Kevin Gemmell: Everything plays a role. A butterfly flaps its wings in Uzbekistan and the Colley Matrix blue screens.

I think Stanford would still need help, even if it beat Oregon, for the obvious reason that there are still undefeated teams in front of the Cardinal. If Florida State and Ohio State were to lose, then we could see the Cardinal jump into that No. 2 spot if they were to beat Oregon. And if Alabama loses, obviously the rest of the field moves up. So Stanford’s best chance is to beat Oregon and hope for an assist from a Syracuse or Florida, an Indiana or a Michigan, or an LSU or Auburn.

Assuming everyone else wins, Stanford beating Oregon would further supplant Florida State as the No. 2 team and strengthen Ohio State even more as one of the few undefeated teams. Perhaps Stanford gets a couple of No. 2 or No. 3 votes in either of the human polls, but I’m not sure voters would spring them over an Ohio State team that hasn’t lost in almost two seasons.

As for Baylor, I think it would enjoy a nice bump if it beat No. 10 Oklahoma. But I don’t think it would be enough to vault the Bears over Stanford if the Cardinal beat Oregon. If Stanford loses, it’s moot, because it will drop. If Baylor loses, it’s moot, because the Bears will drop. Both teams need to win to keep pace, and I think Stanford’s win would be viewed as more significant, so I don’t see Baylor jumping the Cardinal.

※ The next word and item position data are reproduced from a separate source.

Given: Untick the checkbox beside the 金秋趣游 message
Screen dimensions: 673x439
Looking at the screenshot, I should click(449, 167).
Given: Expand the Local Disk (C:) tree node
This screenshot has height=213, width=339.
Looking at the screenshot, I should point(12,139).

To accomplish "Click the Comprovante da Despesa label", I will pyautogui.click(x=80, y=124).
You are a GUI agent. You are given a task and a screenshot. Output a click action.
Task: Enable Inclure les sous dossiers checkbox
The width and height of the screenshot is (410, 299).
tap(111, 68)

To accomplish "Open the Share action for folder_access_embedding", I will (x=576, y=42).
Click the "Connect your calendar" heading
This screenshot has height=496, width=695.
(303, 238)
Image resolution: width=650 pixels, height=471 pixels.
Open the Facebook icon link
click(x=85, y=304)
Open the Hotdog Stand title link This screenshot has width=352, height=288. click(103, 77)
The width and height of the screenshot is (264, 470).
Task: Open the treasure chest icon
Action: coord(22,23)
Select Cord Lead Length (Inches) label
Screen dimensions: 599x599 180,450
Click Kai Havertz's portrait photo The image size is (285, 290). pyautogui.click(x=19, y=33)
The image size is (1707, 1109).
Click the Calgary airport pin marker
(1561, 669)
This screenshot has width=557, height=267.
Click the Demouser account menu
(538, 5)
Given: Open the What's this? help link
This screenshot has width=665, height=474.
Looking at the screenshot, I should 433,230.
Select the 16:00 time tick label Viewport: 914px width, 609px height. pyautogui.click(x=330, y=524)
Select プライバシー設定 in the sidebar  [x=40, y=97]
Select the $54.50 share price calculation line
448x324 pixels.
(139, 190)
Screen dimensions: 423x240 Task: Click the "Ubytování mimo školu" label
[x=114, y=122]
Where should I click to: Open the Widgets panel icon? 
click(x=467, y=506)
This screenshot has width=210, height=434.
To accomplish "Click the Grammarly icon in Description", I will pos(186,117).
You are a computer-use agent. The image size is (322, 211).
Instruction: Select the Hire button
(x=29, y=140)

Joe Bruin in Westwood writes: Hey Kev ... Joe Bruin here. As a fan (and a mascot), I seem to be a little too worried about my team, especially after the games against Stanford and Oregon. I concur with Coach Mora when he said the team seemed to have a "hangover" from those games. Is it just me, or did the win against Colorado not look too impressive? Should I be worried about this team? Or will the Bruins get back in the swing of things?

Kevin Gemmell: I’d be concerned about this game coming up. The Bruins haven’t won in Tucson since 2003, Karl Dorrell’s first season, and Ka’Deem Carey is obviously one of the nation’s most elite playmakers. I know a lot of focus is on the Nov. 23 date with Arizona State -- and rightfully so -- but the Bruins still have a couple of tough tests in Arizona and Washington before that showdown.

However, Brett Hundley actually turned in the best quarterback performance of the week, per ESPN’s Adjusted QBR rating (note, adjusted reflects opponent’s strength).

Here’s the other side of it. As I said earlier, Colorado is a better team than it was last fall so give those guys a little credit for coming in and not being intimidated.

I think Colorado provided a nice little test (when was the last time we typed that?) for UCLA to knock off some of the rust from the back-to-back losses. The Bruins figured a few things out, and the offensive line got some more experience.

And Mora has shown that he can rally the troops when they are down. And I wouldn’t call the Bruins down right now. I’d just say they have a tough November ahead of them.